[Your goal] Starting with the line below that holds "Collapse the Gestion du kDrive section" and stopping after the line that holds "You are a GUI", transcribe the lines exactly, leaving out all pictures.

[Input material]

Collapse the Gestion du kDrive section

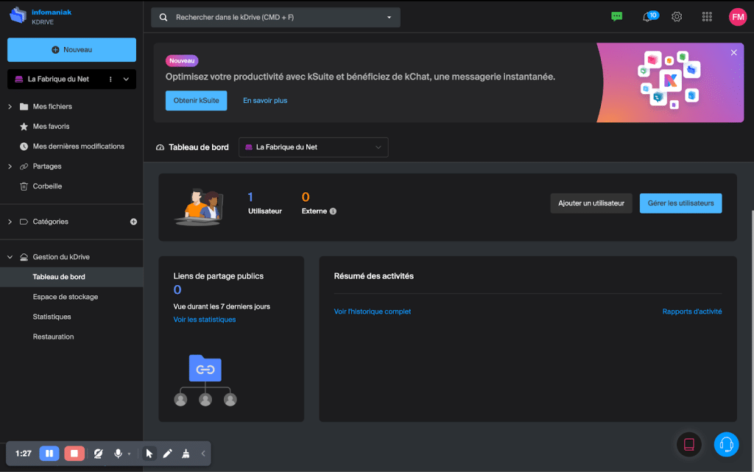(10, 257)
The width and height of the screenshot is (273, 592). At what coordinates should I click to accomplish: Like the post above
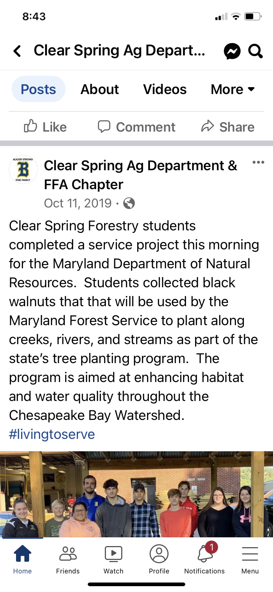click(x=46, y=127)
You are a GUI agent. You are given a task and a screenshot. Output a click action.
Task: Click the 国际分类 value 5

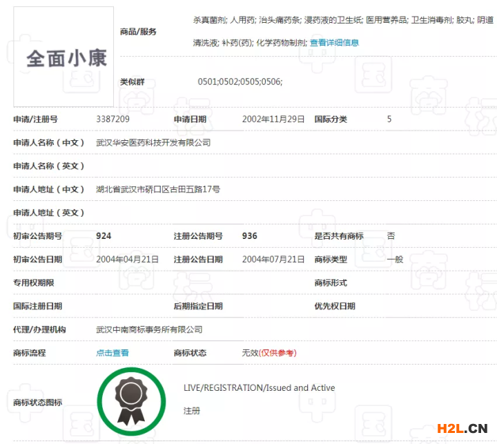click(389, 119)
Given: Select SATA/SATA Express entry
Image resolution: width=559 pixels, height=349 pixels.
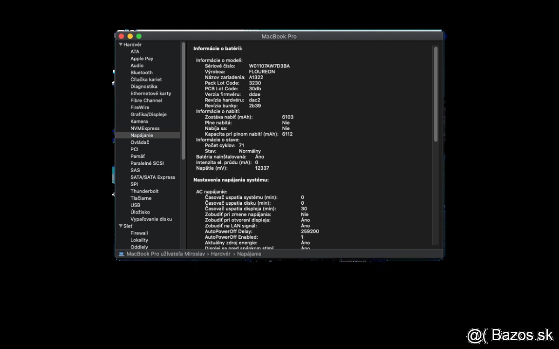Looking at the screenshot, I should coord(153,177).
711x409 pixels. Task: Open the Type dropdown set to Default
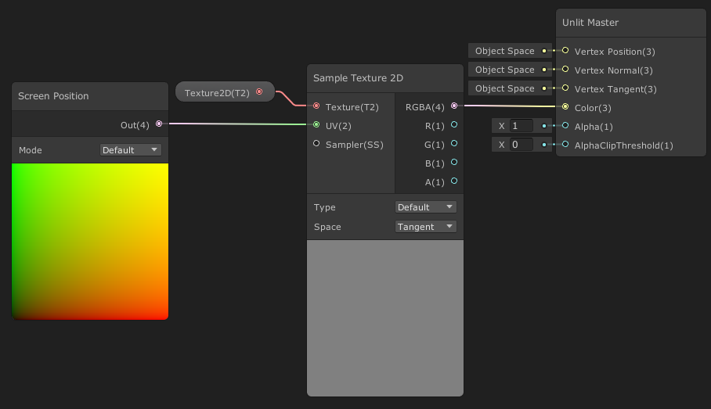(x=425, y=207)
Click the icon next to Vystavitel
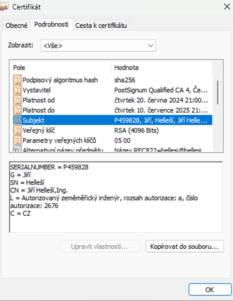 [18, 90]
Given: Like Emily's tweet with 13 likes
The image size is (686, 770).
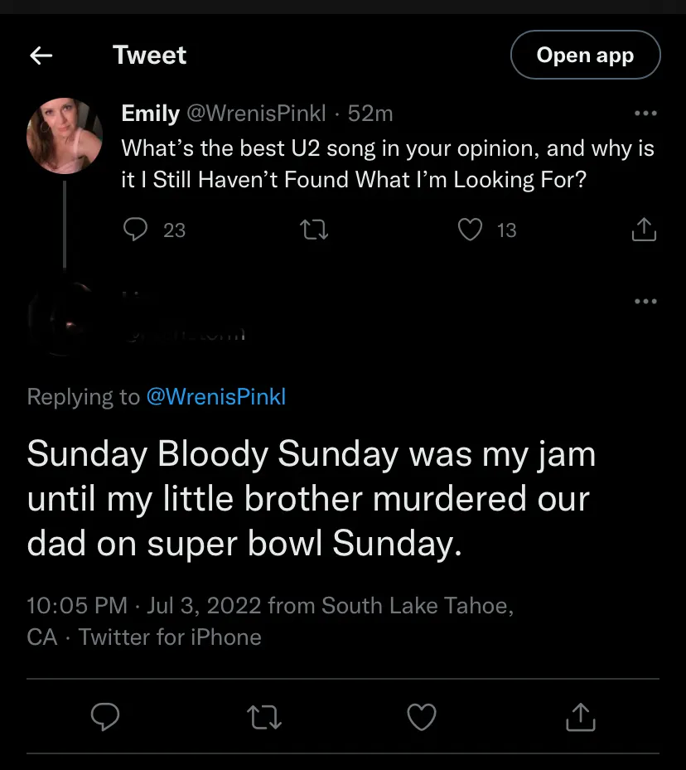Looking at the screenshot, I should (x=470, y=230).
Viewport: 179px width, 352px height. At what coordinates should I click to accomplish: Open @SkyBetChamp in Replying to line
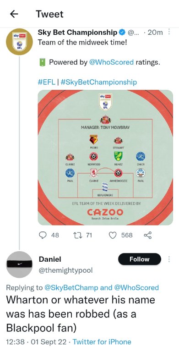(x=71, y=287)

--

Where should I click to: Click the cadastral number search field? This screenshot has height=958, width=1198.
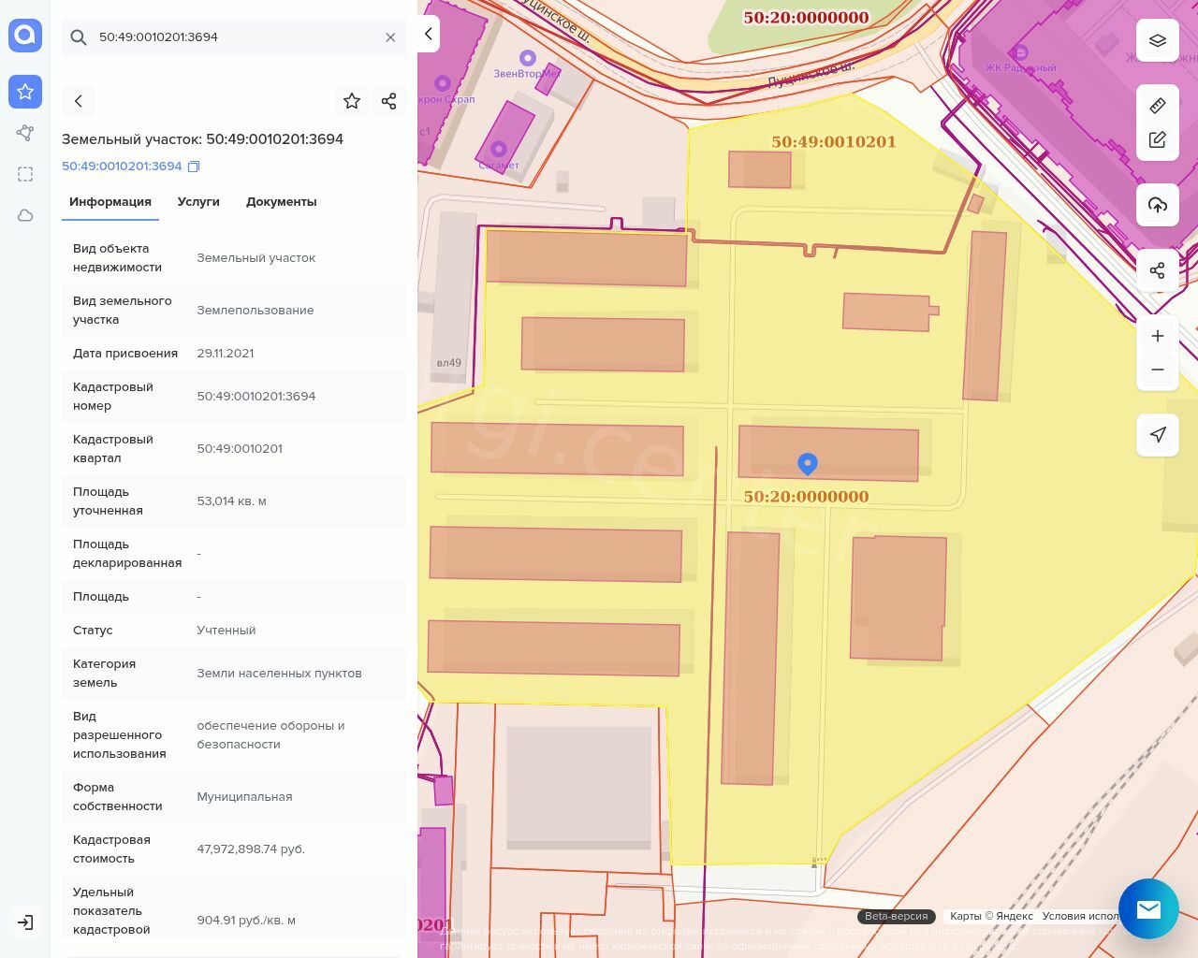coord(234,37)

==

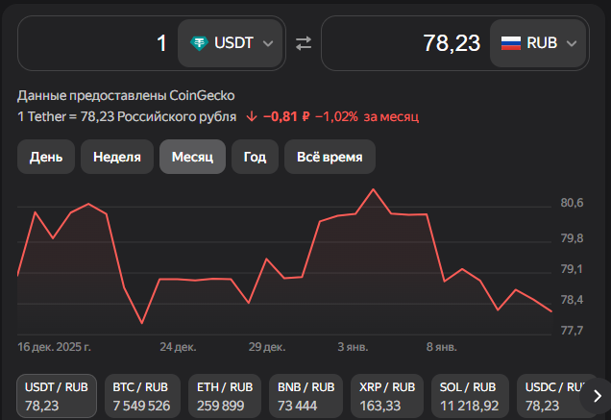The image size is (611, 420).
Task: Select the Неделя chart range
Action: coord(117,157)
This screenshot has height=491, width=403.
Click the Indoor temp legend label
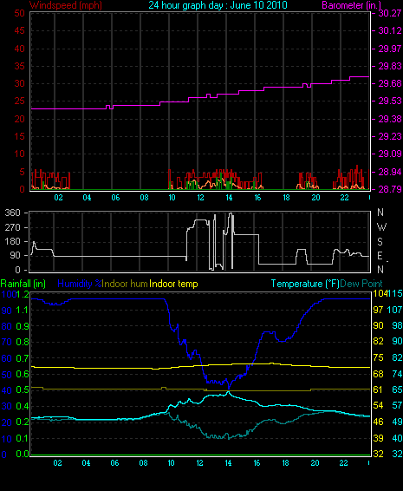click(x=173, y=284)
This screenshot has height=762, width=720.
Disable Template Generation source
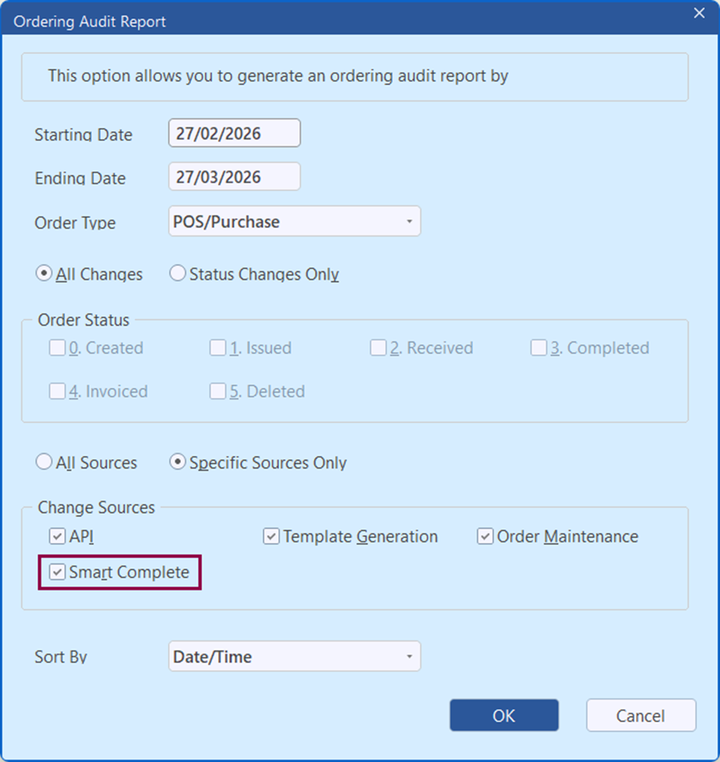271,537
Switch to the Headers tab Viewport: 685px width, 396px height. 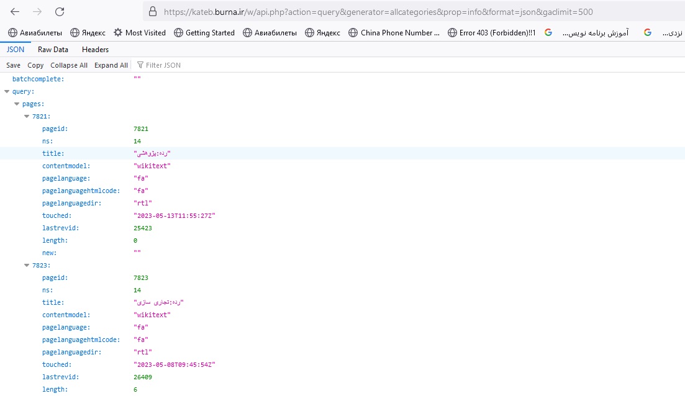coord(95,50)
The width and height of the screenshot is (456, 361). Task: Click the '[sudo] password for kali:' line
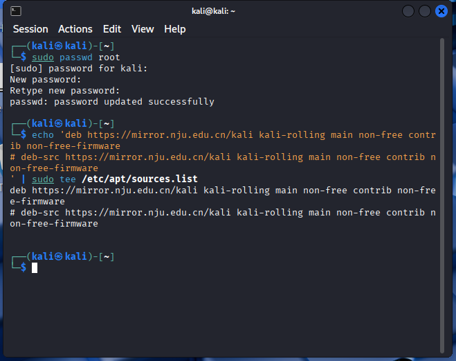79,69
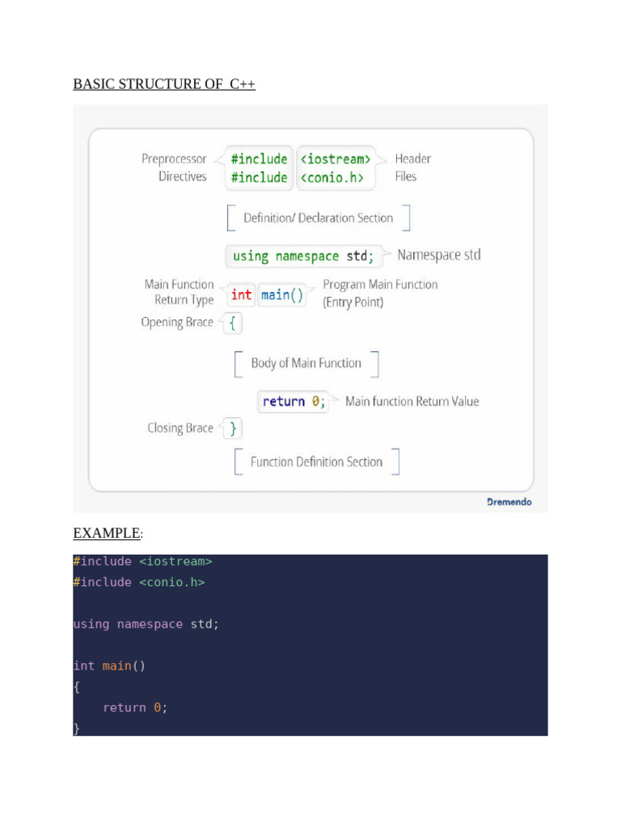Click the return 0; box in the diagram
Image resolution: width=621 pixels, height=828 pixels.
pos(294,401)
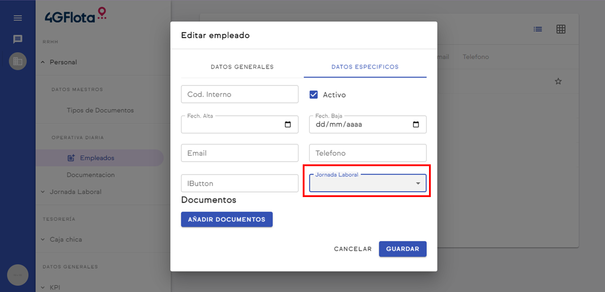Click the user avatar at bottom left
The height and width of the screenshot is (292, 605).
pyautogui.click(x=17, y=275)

[Task output]
Collapse the Gestion du kDrive section

(10, 257)
The width and height of the screenshot is (273, 592). At what coordinates should I click to accomplish: Like the post above
click(x=46, y=127)
You are a GUI agent. You are given a task and a screenshot. Output a click action.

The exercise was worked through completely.